Once the pictures are removed, output the remaining entries exactly as given.

• _DATA TO USE_:
<<<<

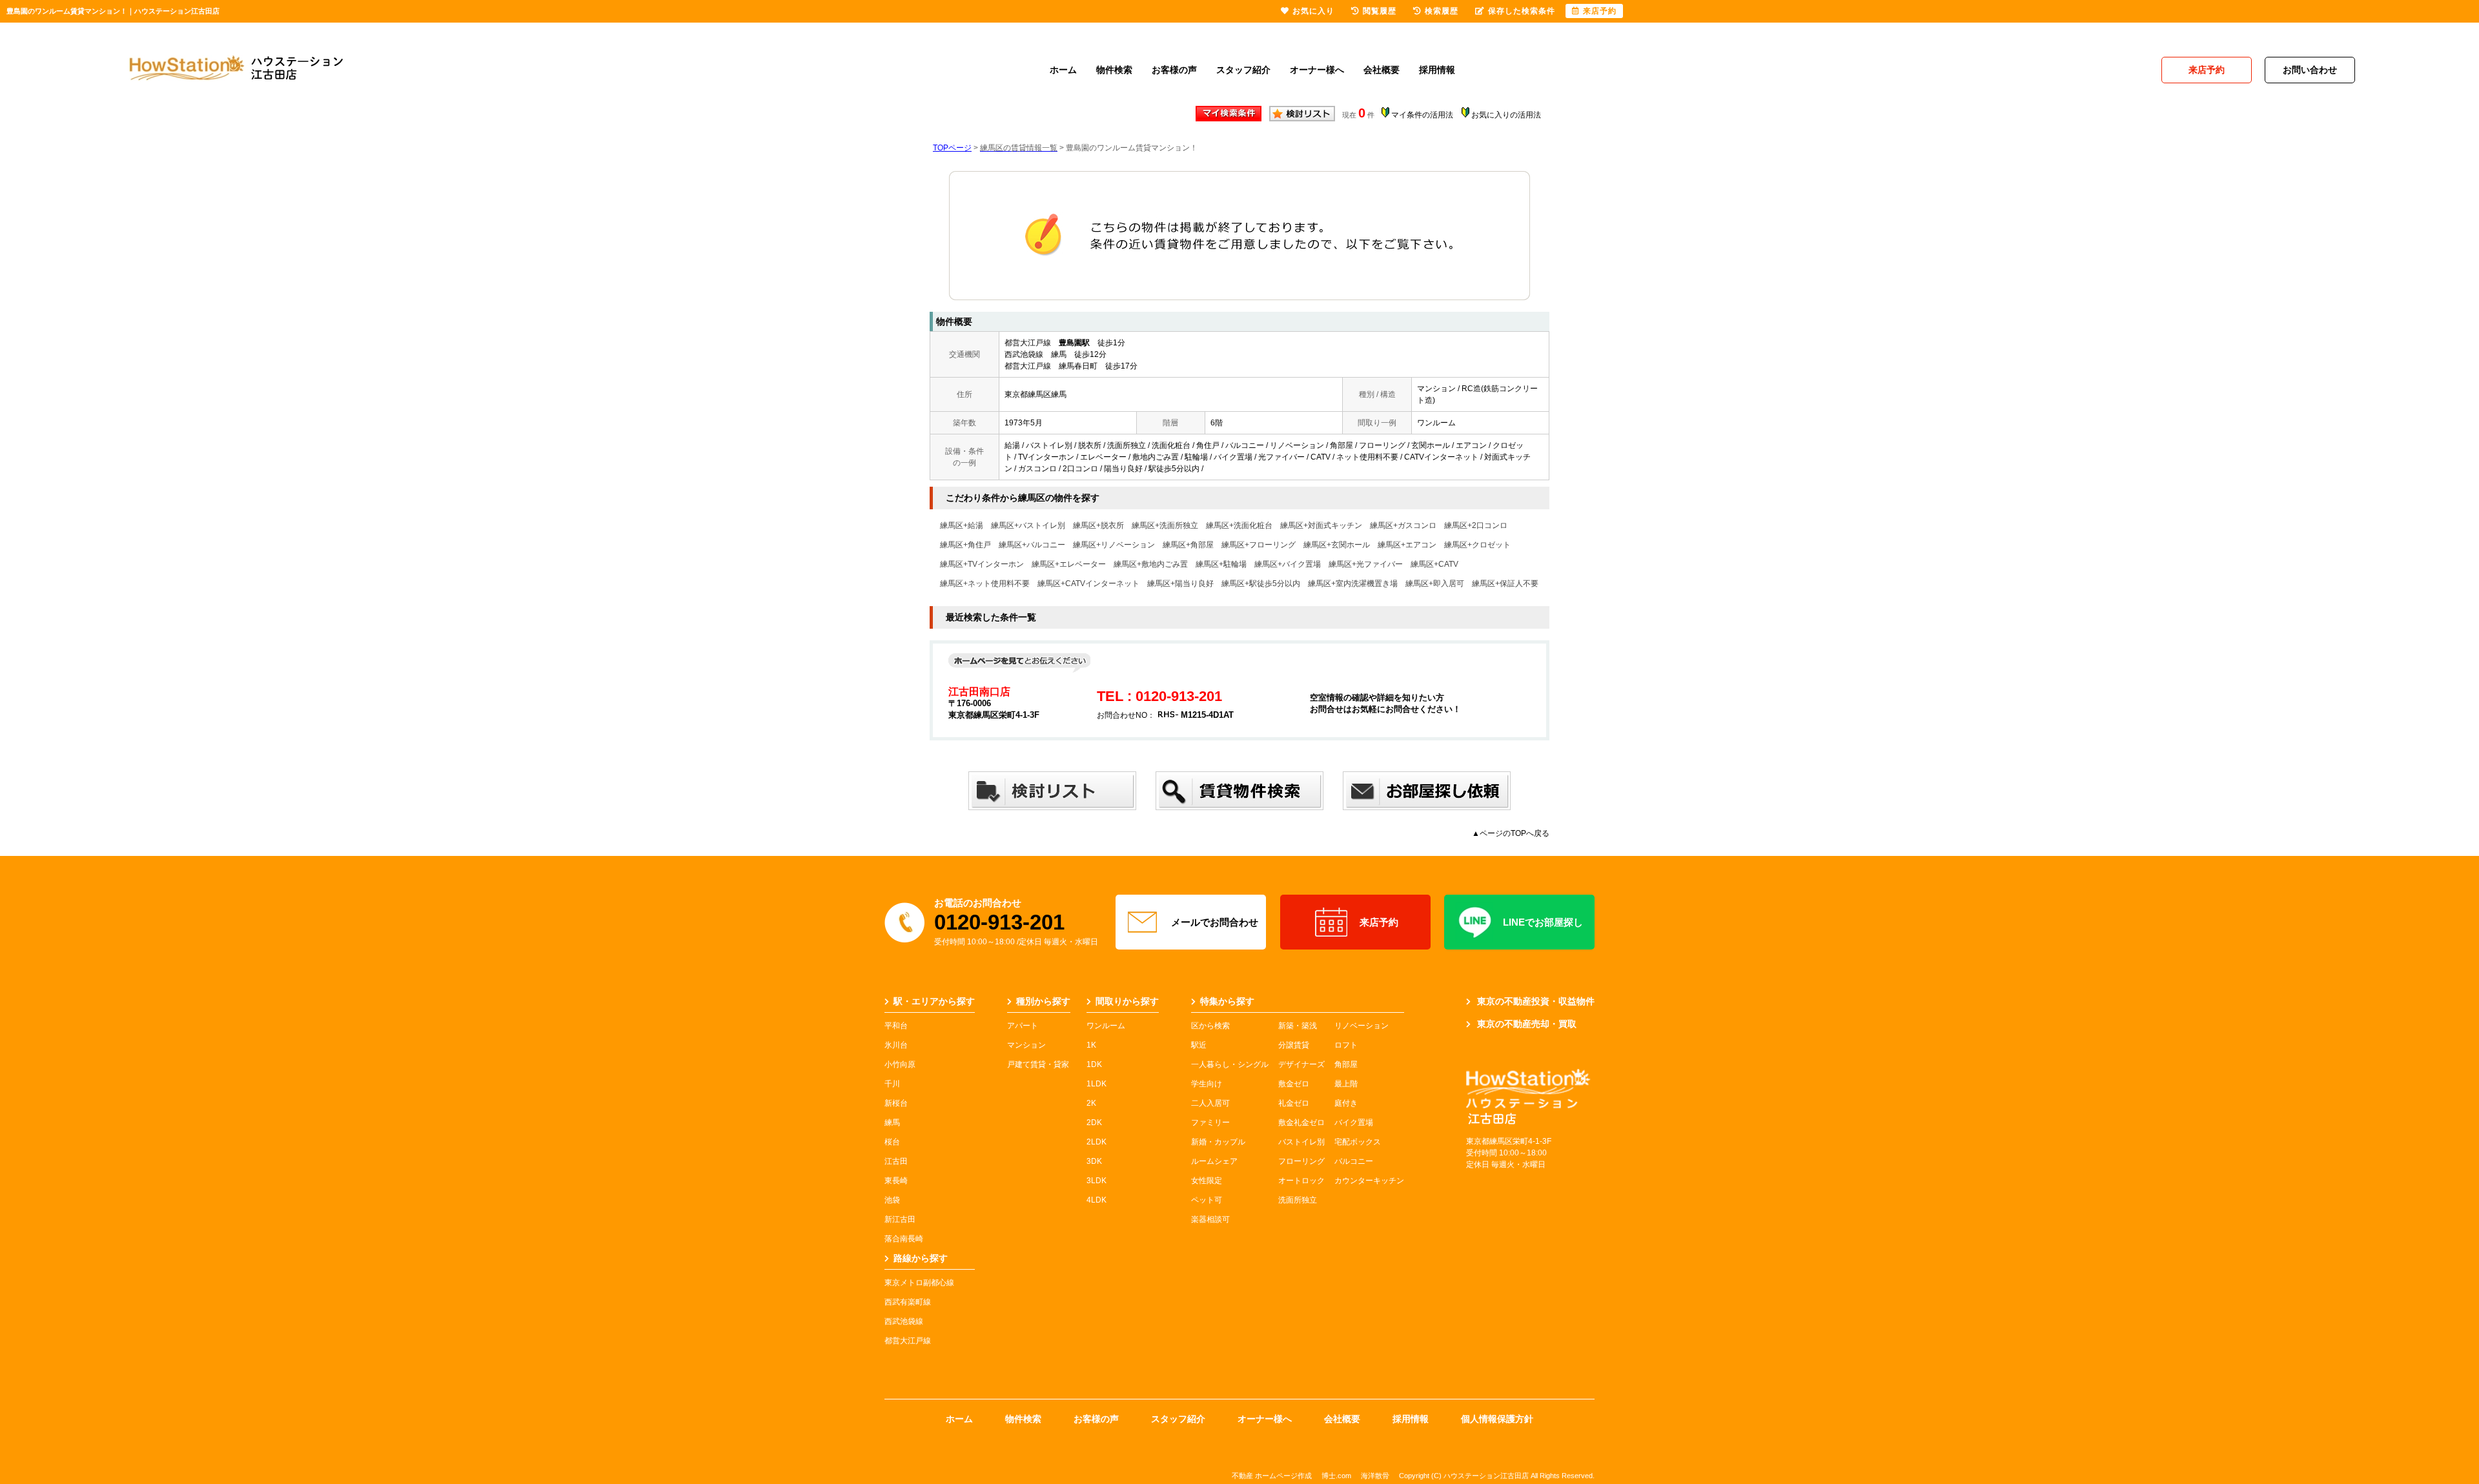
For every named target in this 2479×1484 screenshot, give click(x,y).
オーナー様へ (1317, 70)
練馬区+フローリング (1258, 544)
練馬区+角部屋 (1188, 544)
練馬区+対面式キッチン (1321, 525)
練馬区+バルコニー (1032, 544)
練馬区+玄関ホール (1336, 544)
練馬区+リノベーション (1114, 544)
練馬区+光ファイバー (1366, 564)
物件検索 (1114, 70)
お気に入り (1313, 10)
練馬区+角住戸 (965, 544)
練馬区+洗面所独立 (1165, 525)
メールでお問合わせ (1214, 922)
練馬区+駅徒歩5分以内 (1260, 583)
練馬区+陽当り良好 (1180, 583)
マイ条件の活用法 (1422, 114)
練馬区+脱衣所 (1098, 525)
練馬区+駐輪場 (1221, 564)
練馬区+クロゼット (1477, 544)
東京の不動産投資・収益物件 (1536, 1001)
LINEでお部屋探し (1543, 922)
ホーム (1063, 70)
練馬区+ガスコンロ (1403, 525)
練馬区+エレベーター (1069, 564)
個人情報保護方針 (1497, 1419)
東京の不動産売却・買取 (1526, 1024)
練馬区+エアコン (1407, 544)
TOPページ (952, 147)
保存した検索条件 (1521, 10)
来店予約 (1379, 922)
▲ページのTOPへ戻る (1510, 833)
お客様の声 (1174, 70)
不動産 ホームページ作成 (1272, 1475)
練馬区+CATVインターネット (1088, 583)
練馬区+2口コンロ (1475, 525)
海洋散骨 (1375, 1475)
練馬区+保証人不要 (1505, 583)
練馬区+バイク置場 (1287, 564)
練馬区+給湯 (961, 525)
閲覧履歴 (1379, 10)
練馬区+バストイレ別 (1028, 525)
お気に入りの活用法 (1506, 114)
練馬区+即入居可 (1434, 583)
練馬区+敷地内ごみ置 (1151, 564)
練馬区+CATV (1434, 564)
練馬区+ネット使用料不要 (985, 583)
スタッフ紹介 (1243, 70)
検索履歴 (1441, 10)
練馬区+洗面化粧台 (1239, 525)
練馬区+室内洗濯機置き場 (1353, 583)
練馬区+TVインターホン (982, 564)
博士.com (1336, 1475)
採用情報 (1437, 70)
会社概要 (1381, 70)
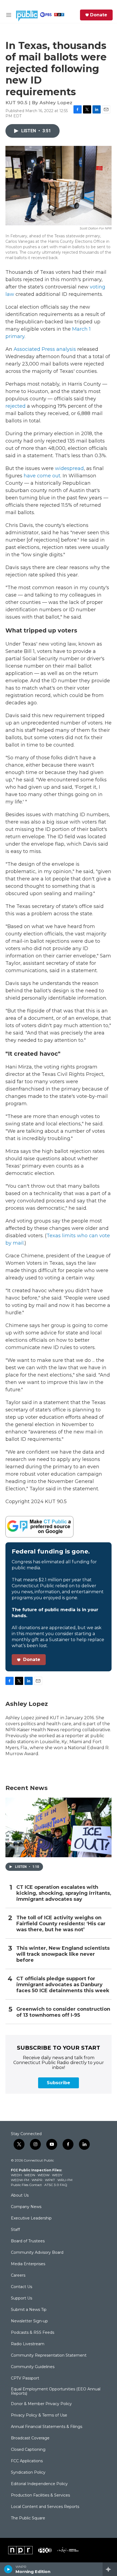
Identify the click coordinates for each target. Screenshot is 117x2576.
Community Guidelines (32, 2367)
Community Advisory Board (37, 2252)
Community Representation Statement (49, 2355)
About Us (20, 2195)
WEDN (29, 2175)
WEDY (57, 2175)
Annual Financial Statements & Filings (46, 2427)
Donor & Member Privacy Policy (41, 2404)
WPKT (50, 2180)
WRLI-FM (64, 2180)
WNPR (37, 2180)
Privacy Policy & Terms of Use (39, 2415)
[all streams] (110, 2569)
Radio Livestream (27, 2344)
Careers (18, 2275)
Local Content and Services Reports (45, 2507)
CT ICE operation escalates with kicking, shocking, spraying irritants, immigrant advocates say (63, 1893)
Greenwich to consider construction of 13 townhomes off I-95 (63, 2012)
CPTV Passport (25, 2378)
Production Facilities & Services (40, 2495)
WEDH (16, 2175)
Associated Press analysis (45, 349)
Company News (26, 2207)
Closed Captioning (28, 2450)
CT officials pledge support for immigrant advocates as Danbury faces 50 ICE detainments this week (62, 1985)
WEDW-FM (20, 2180)
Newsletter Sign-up (29, 2321)
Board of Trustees (28, 2241)
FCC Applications (27, 2461)
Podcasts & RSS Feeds (32, 2333)
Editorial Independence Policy (39, 2484)
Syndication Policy (28, 2472)
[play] (8, 2569)
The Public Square (28, 2518)
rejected (15, 406)
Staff (15, 2230)
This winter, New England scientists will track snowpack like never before (63, 1954)
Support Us (21, 2298)
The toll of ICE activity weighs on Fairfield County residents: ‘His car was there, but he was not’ (61, 1924)
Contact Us (21, 2287)
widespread (69, 468)
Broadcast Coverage (30, 2438)
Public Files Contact (26, 2185)
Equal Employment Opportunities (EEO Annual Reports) (55, 2391)
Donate (98, 15)
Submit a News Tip (29, 2310)
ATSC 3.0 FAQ (55, 2185)
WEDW (44, 2175)
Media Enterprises (28, 2264)
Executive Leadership (31, 2218)
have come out (42, 476)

>>>>

• _TASK RESPONSE_:
For every named target in this 2479×1484 screenshot, give click(x,y).
オーナー様へ (1317, 70)
練馬区+フローリング (1258, 544)
練馬区+角部屋 (1188, 544)
練馬区+対面式キッチン (1321, 525)
練馬区+バルコニー (1032, 544)
練馬区+玄関ホール (1336, 544)
練馬区+リノベーション (1114, 544)
練馬区+光ファイバー (1366, 564)
物件検索 (1114, 70)
お気に入り (1313, 10)
練馬区+角住戸 (965, 544)
練馬区+洗面所独立 (1165, 525)
メールでお問合わせ (1214, 922)
練馬区+駅徒歩5分以内 (1260, 583)
練馬区+陽当り良好 (1180, 583)
マイ条件の活用法 (1422, 114)
練馬区+脱衣所 (1098, 525)
練馬区+駐輪場 (1221, 564)
練馬区+クロゼット (1477, 544)
東京の不動産投資・収益物件 (1536, 1001)
LINEでお部屋探し (1543, 922)
ホーム (1063, 70)
練馬区+ガスコンロ (1403, 525)
練馬区+エレベーター (1069, 564)
個人情報保護方針 (1497, 1419)
東京の不動産売却・買取 (1526, 1024)
練馬区+エアコン (1407, 544)
TOPページ (952, 147)
保存した検索条件 (1521, 10)
来店予約 (1379, 922)
▲ページのTOPへ戻る (1510, 833)
お客様の声 (1174, 70)
不動産 ホームページ作成 (1272, 1475)
練馬区+CATVインターネット (1088, 583)
練馬区+2口コンロ (1475, 525)
海洋散骨 (1375, 1475)
練馬区+保証人不要 (1505, 583)
練馬区+バイク置場 (1287, 564)
練馬区+給湯 (961, 525)
閲覧履歴 (1379, 10)
練馬区+バストイレ別 (1028, 525)
お気に入りの活用法 (1506, 114)
練馬区+即入居可 (1434, 583)
練馬区+敷地内ごみ置 (1151, 564)
練馬区+CATV (1434, 564)
練馬区+ネット使用料不要 (985, 583)
スタッフ紹介 (1243, 70)
検索履歴 (1441, 10)
練馬区+洗面化粧台 (1239, 525)
練馬区+室内洗濯機置き場 (1353, 583)
練馬区+TVインターホン (982, 564)
博士.com (1336, 1475)
採用情報 (1437, 70)
会社概要 (1381, 70)
Identify the click coordinates for each target. Screenshot is 117x2576.
Community Guidelines (32, 2367)
Community Advisory Board (37, 2252)
Community Representation Statement (49, 2355)
About Us (20, 2195)
WEDN (29, 2175)
WEDY (57, 2175)
Annual Financial Statements & Filings (46, 2427)
Donor & Member Privacy Policy (41, 2404)
WPKT (50, 2180)
WRLI-FM (64, 2180)
WNPR (37, 2180)
Privacy Policy & Terms of Use (39, 2415)
[all streams] (110, 2569)
Radio Livestream (27, 2344)
Careers (18, 2275)
Local Content and Services Reports (45, 2507)
CT ICE operation escalates with kicking, shocking, spraying irritants, immigrant advocates say (63, 1893)
Greenwich to consider construction of 13 townhomes off I-95 (63, 2012)
CPTV Passport (25, 2378)
Production Facilities & Services (40, 2495)
WEDH (16, 2175)
Associated Press analysis (45, 349)
Company News (26, 2207)
Closed Captioning (28, 2450)
CT officials pledge support for immigrant advocates as Danbury faces 50 ICE detainments this week (62, 1985)
WEDW-FM (20, 2180)
Newsletter Sign-up (29, 2321)
Board of Trustees (28, 2241)
FCC Applications (27, 2461)
Podcasts & RSS Feeds (32, 2333)
Editorial Independence Policy (39, 2484)
Syndication Policy (28, 2472)
[play] (8, 2569)
The Public Square (28, 2518)
rejected (15, 406)
Staff (15, 2230)
This winter, New England scientists will track snowpack like never before (63, 1954)
Support Us (21, 2298)
The toll of ICE activity weighs on Fairfield County residents: ‘His car was there, but he was not’ (61, 1924)
Contact Us (21, 2287)
widespread (69, 468)
Broadcast Coverage (30, 2438)
Public Files Contact (26, 2185)
Equal Employment Opportunities (EEO Annual Reports) (55, 2391)
Donate (98, 15)
Submit a News Tip (29, 2310)
ATSC 3.0 FAQ (55, 2185)
WEDW (44, 2175)
Media Enterprises (28, 2264)
Executive Leadership (31, 2218)
have come out (42, 476)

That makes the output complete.